On Sunday, Elon Musk’s AI firm xAI released the base model weights and network architecture of Grok-1, a large language model designed to compete with the models that power OpenAI’s ChatGPT. The open-weights release through GitHub and BitTorrent comes as Musk continues to criticize (and sue) rival OpenAI for not releasing its AI models in an open way.
Announced in November, Grok is an AI assistant similar to ChatGPT that is available to X Premium+ subscribers who pay $16 a month to the social media platform formerly known as Twitter. At its heart is a mixture-of-experts LLM called “Grok-1,” clocking in at 314 billion parameters. As a reference, GPT-3 included 175 billion parameters. Parameter count is a rough measure of an AI model’s complexity, reflecting its potential for generating more useful responses.
xAI is releasing the base model of Grok-1, which is not fine-tuned for a specific task, so it is likely not the same model that X uses to power its Grok AI assistant. “This is the raw base model checkpoint from the Grok-1 pre-training phase, which concluded in October 2023,” writes xAI on its release page. “This means that the model is not fine-tuned for any specific application, such as dialogue,” meaning it’s not necessarily shipping as a chatbot. But it will do next-token prediction, meaning it will complete a sentence (or other text prompt) with its estimation of the most relevant string of text.
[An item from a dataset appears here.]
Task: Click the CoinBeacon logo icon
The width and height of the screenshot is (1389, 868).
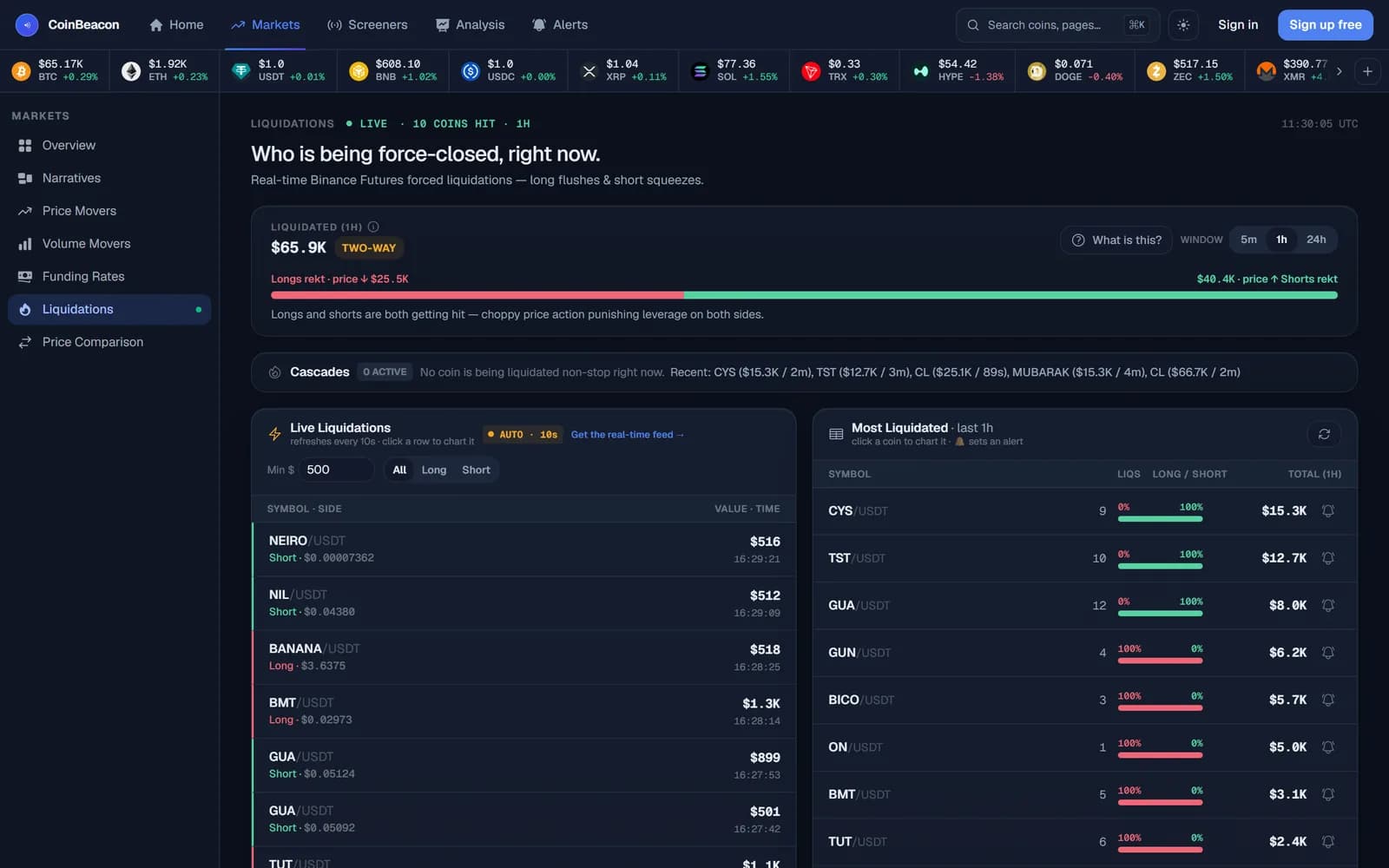Action: [27, 25]
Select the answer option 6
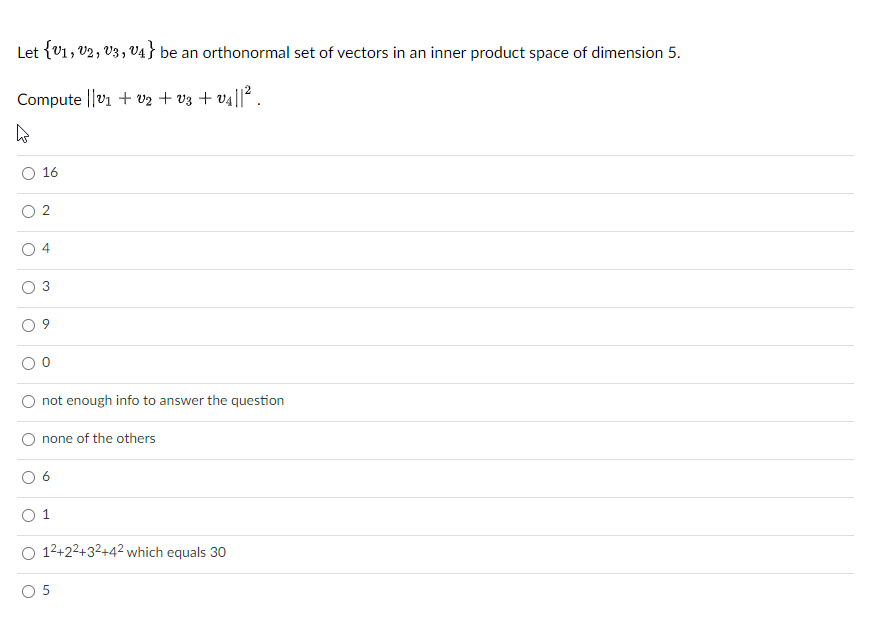Image resolution: width=869 pixels, height=623 pixels. point(29,476)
“It’s not an instruction-tuned model,” says AI researcher Simon Willison, who spoke to Ars via text message. “Which means there’s substantial extra work needed to get it to the point where it can operate in a conversational context. Will be interesting to see if anyone from outside xAI with the skills and compute capacity puts that work in.”
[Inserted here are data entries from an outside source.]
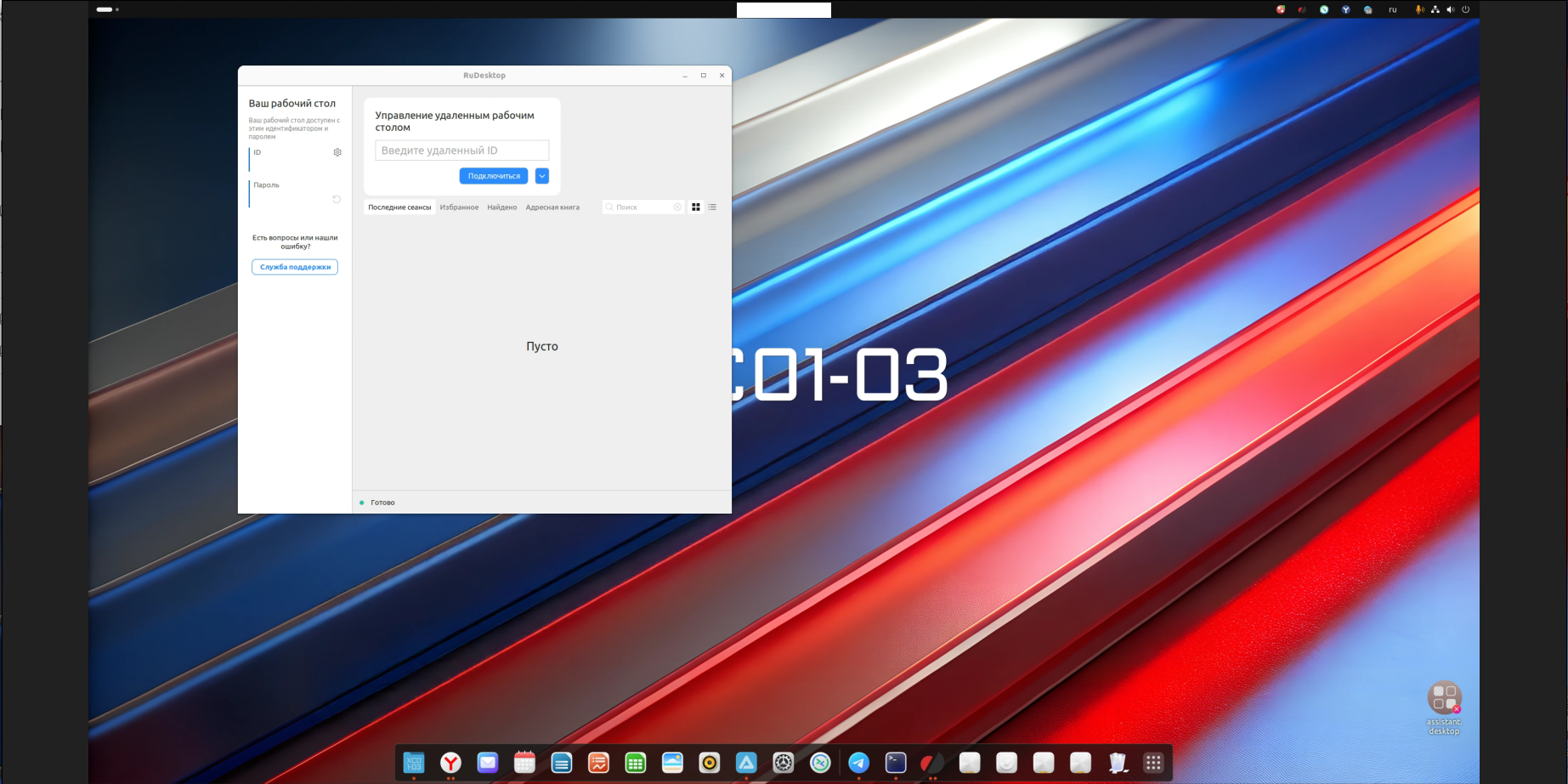
Task: Open the trash bin in the dock
Action: (1118, 763)
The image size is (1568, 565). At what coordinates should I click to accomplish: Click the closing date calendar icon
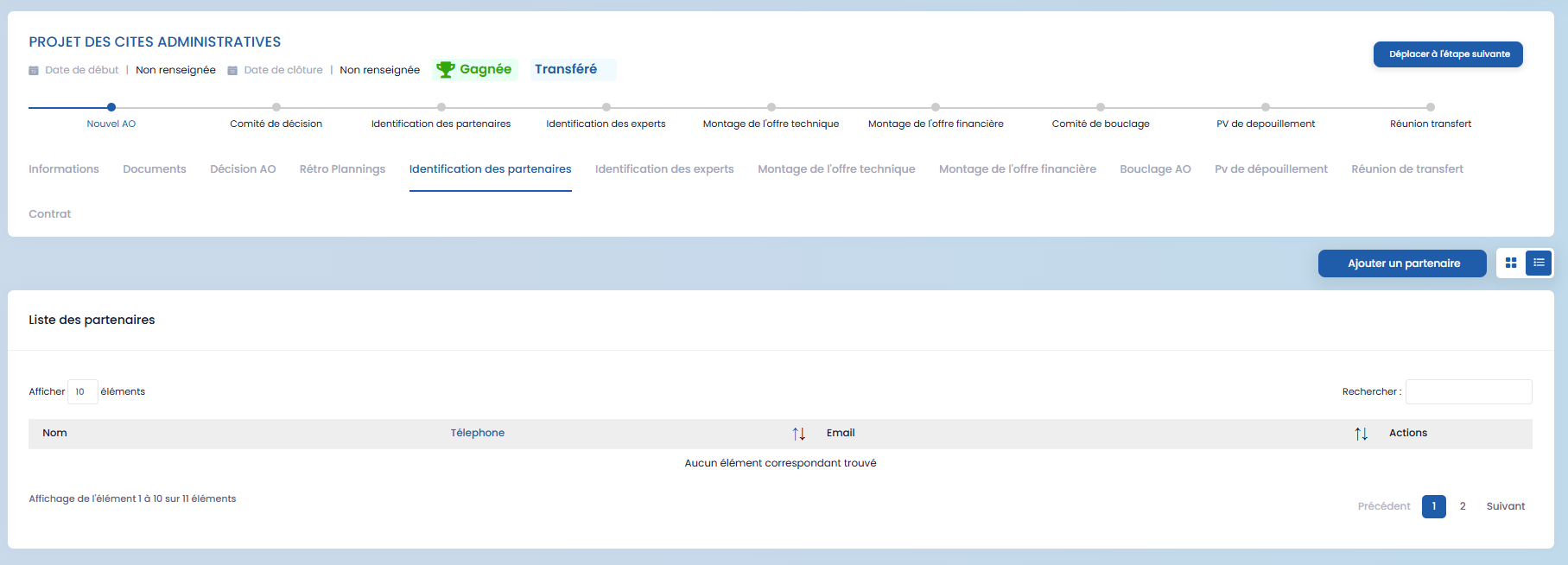[x=232, y=70]
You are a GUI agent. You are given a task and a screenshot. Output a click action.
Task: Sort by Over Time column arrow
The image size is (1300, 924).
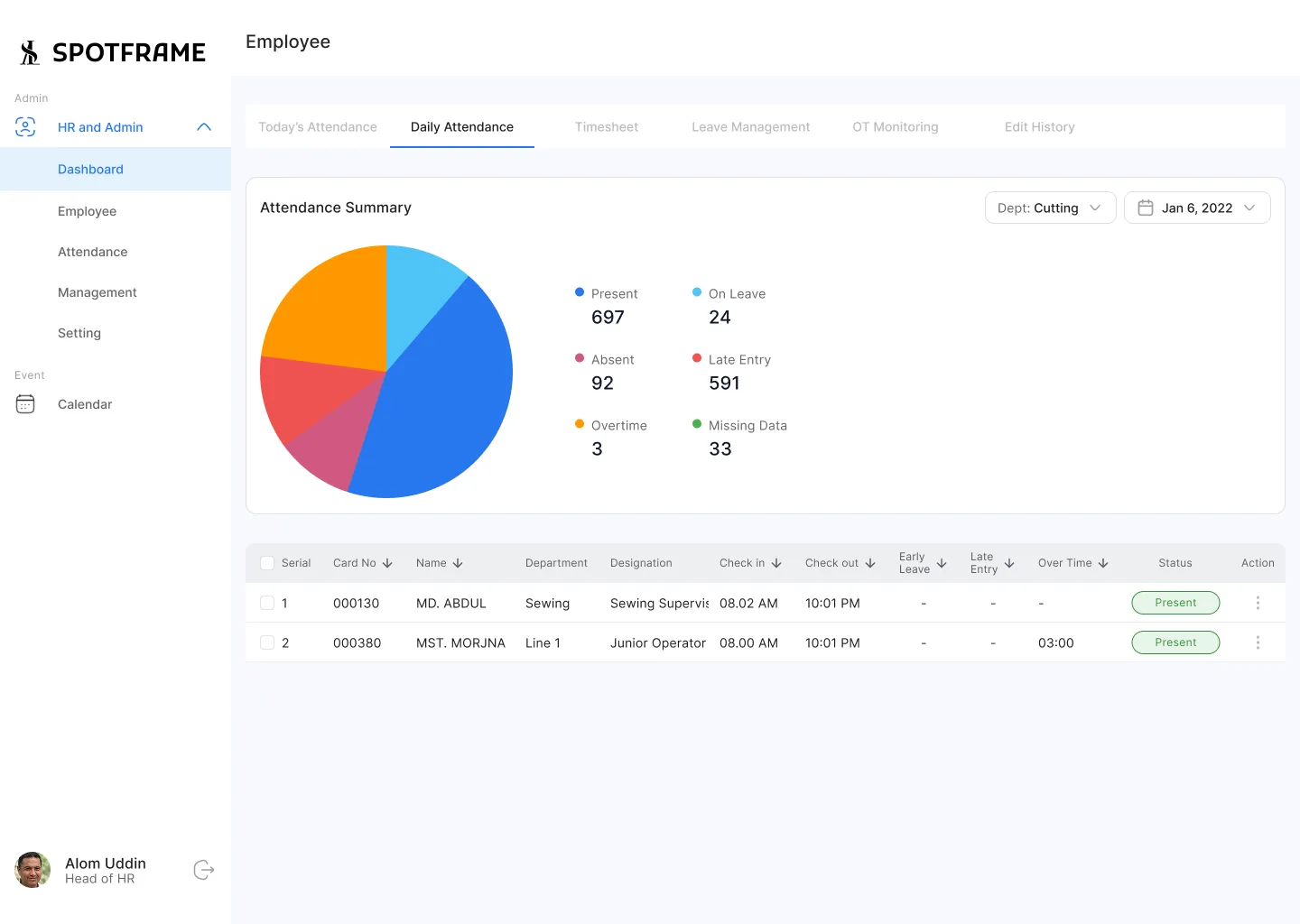tap(1103, 563)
Musk initially announced that Grok would be released as “open source” (more on that terminology below) in a tweet posted last Monday. The announcement came after Musk sued OpenAI and its executives, accusing them of prioritizing profits over open AI model releases. Musk was a co-founder of OpenAI but is no longer associated with the company, but he regularly goads OpenAI to release its models as open source or open weights, as many believe the company’s name suggests it should do.
On March 5, OpenAI responded to Musk’s allegations by revealing old emails that seemed to suggest Musk was once OK with OpenAI’s shift to a for-profit business model through a subsidiary. OpenAI also said the “open” in its name suggests that its resulting products would be available for everyone’s benefit rather than being an open-source approach. That same day, Musk tweeted (split across two tweets), “Change your name to ClosedAI and I will drop the lawsuit.” His announcement of releasing Grok openly came five days later.
Grok-1: A hefty model
So Grok-1 is out, but can anybody run it? xAI has released the base model weights and network architecture under the Apache 2.0 license. The inference code is available for download at GitHub, and the weights can be obtained through a Torrent link listed on the GitHub page.
With a weights checkpoint size of 296GB, only datacenter-class inference hardware is likely to have the RAM and processing power necessary to load the entire model at once (As a comparison, the largest Llama 2 weights file, a 16-bit precision 70B model, is around 140GB in size).
So far, we have not seen anyone get it running locally yet, but we have heard reports that people are working on a quantized model that will reduce its size so it could be run on consumer GPU hardware (doing this will also dramatically reduce its processing capability, however).
Willison confirmed our suspicions, saying, “It’s hard to evaluate [Grok-1] right now because it’s so big—a [massive] torrent file, and then you need a whole rack of expensive GPUs to run it. There may well be community-produced quantized versions in the next few weeks that are a more practical size, but if it isn’t at least quality-competitive with Mixtral, it’s hard to get too excited about it.”
Appropriately, xAI is not calling Grok-1’s GitHub debut an “open-source” release because that term has a specific meaning in software, and the industry has not yet settled on a term for AI model releases that ship code and weights with restrictions (like Meta’s Llama 2) or ship code and weights without also releasing training data, which means the training process of the AI model cannot be replicated by others. So, we typically call these releases “source available” or “open weights” instead.
“The most interesting thing about it is that it has an Apache 2 license,” says Willison. “Not one of the not-quite-OSI-compatible licenses used for models like Llama 2—and that it’s one of the largest open-weights models anyone has released so far.”